Sunday, April 24, 2005

The Wrong Line and How It Shaped Our Movie

So I hinted in the last post that we had the wrong line of dialog. It’s all my fault. In my crazed state of first time producer, director and all around smart guy, I couldn’t find the sheet that had the line of dialog. If that line was even a little off the film would not be eligible for the competition. A dozen people were starting to file into my house and I needed that damn, I mean darn, piece of paper.

Long story short, I called my co-worker’s team and asked for the line of dialog. Their producer said, “I’m not sure, I think it’s ‘I wasn’t always like this,’” or something like that. I can’t say for sure because, as I mentioned, I was crazed. It was not a malicious act to give us the wrong line, and in the long run it was good for us.

I doubt we would have gone with a time travel story if we had the line right. We decided that if you weren’t always like this, somehow you had to have gone back in time to make a change. With the collected brilliance in my living room, I’m sure we would have come up with something. But because we had the line wrong, we definitely were thinking about things other teams were not.

I woke up on time Saturday morning. Unfortunately, the lack of sleep made it very difficult to get out of bed. I’m not saying I slept in, but I planned to be at Boston Costume the second it opened at 9AM but ended up getting there sometime soon after 9. This would have been a symbol of the coming of a long, bad day, except of course, someone pulled out of the parking space directly in front of the store. One illegal U-turn and if I believed in fate, I would have agreed that it was on my side.

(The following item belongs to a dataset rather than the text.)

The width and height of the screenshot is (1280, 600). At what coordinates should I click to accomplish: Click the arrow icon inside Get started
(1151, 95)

In my clouded mind’s eye I saw astronaut flight suits for my two 1950’s actors on the set of their ‘space-age’ mouthwash commercial. I knew Boston Costume was the place to go and it was. It was, that is if you wanted to drop $75 American on a 3-day rental for each suit. I had assumed a pricey rental cost so my back up plan was two $10 "Tyvek style" painter’s suits from Home Depot. Not to leave empty handed, they showed me the broken helmet for one of the space suits and offered to sell it to me for $20. It was a steal (and hardly broken). Later in the shoot day, friends Emily and Jen ‘futurized’ the Tyvek suits with colored electric tape, stencils and tin foil. The helmet topped off the ensemble and for under $50 bucks I had two original costumes that were better than I could have ever dreamed. (I have considered offering to sell them to Boston Costume.)

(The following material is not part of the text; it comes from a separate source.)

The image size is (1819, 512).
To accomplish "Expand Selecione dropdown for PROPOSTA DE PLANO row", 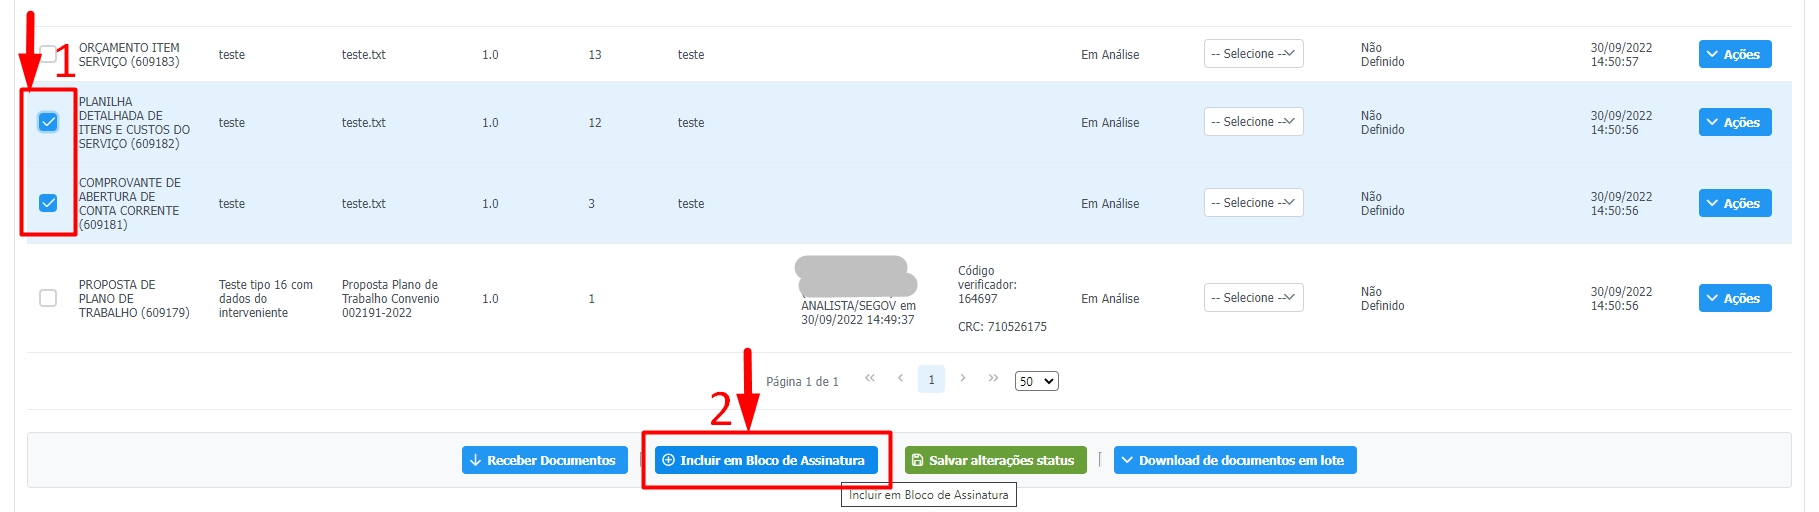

I also learned an important directing lesson here. I was no where near the costume design because I was on set trying to rally the troops and get something down on tape. I trusted the eye of two very talented people and was rewarded. I didn’t meddle or even have any instructions after I told my wife what to tell them. They ran with it and made amazing costumes. This is why I hate the term ‘independent film’. Collaboration is the key to making a film, of any length, scope or under any deadline. A huge team made a movie that one person could not have made.